_What you will do_: Extract from the data below every line that contains the word "title", and copy each such line in full.
*****
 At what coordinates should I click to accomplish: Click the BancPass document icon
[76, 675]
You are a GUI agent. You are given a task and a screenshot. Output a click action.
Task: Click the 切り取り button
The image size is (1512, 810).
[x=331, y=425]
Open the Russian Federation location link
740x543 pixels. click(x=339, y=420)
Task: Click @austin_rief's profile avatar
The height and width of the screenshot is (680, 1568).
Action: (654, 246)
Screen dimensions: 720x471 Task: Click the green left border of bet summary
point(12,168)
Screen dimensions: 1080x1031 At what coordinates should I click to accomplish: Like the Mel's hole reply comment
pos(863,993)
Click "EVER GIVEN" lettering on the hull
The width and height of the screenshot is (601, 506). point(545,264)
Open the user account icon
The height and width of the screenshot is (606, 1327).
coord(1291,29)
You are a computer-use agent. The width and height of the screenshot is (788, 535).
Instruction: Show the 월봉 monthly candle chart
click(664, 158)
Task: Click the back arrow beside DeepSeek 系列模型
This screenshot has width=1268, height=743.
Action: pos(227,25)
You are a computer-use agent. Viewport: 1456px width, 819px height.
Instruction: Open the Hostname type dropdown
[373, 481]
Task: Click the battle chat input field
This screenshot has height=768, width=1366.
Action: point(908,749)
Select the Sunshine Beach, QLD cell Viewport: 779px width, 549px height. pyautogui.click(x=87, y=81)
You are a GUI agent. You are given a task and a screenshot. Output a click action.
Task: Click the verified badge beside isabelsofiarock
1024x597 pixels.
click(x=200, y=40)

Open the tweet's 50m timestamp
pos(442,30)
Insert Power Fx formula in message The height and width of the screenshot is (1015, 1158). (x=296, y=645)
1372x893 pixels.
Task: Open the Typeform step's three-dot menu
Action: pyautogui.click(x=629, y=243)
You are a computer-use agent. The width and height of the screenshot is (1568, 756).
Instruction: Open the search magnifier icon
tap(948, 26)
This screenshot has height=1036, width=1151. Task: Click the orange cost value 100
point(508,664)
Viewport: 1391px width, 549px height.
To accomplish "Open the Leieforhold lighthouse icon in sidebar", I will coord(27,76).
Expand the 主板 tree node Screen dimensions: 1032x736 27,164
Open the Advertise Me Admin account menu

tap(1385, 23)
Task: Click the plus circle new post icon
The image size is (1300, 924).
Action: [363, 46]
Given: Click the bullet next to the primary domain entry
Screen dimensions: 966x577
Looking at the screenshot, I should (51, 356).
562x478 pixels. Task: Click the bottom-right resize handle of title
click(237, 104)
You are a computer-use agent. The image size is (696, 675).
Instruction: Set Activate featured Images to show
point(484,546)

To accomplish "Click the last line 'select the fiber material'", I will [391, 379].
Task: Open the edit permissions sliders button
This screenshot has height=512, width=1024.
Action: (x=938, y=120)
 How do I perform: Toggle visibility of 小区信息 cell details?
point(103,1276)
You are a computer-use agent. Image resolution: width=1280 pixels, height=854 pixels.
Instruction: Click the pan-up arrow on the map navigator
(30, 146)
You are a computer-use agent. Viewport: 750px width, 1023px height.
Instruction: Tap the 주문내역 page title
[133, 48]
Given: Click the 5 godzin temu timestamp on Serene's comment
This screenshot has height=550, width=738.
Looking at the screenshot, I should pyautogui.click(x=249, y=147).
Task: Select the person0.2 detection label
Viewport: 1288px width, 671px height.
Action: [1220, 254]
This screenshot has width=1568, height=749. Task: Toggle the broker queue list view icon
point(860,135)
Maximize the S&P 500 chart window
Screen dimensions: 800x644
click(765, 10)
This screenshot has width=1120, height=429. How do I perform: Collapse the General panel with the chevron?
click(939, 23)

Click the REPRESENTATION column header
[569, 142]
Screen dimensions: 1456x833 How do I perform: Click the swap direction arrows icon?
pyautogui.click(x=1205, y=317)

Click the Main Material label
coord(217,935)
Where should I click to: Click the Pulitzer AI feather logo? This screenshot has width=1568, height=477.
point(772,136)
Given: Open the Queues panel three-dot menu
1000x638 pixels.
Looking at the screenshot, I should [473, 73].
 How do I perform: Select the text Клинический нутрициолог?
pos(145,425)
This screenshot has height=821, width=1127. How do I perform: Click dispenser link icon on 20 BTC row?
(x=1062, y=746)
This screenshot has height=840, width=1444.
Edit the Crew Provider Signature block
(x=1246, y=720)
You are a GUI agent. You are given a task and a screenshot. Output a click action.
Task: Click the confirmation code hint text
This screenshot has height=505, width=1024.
*****
_Solution for this task_:
562x478 pixels. Task: Click the bottom-right resize handle of title
Instruction: Tap the 주문내역 page title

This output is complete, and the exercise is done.